Requirement —
Of the lines below, write out exactly those from the line with "Task: Click the По умолчанию button" through the line with "This screenshot has width=557, height=519.", both included, and skip the rest.

Records —
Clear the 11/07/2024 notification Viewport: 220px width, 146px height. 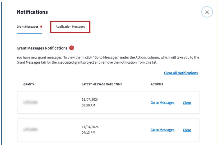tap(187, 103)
...
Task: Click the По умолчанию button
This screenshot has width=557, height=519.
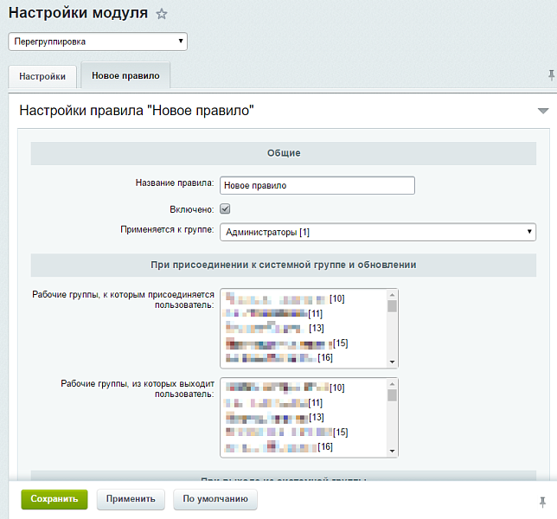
---
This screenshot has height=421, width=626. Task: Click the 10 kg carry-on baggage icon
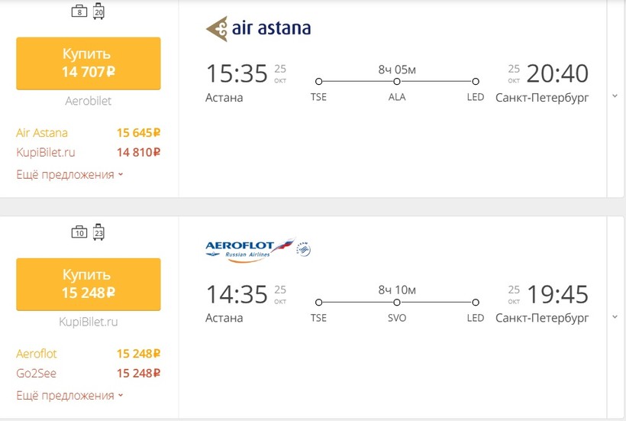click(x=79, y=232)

Solution to this problem —
Task: Click the По умолчанию button
This screenshot has width=557, height=519.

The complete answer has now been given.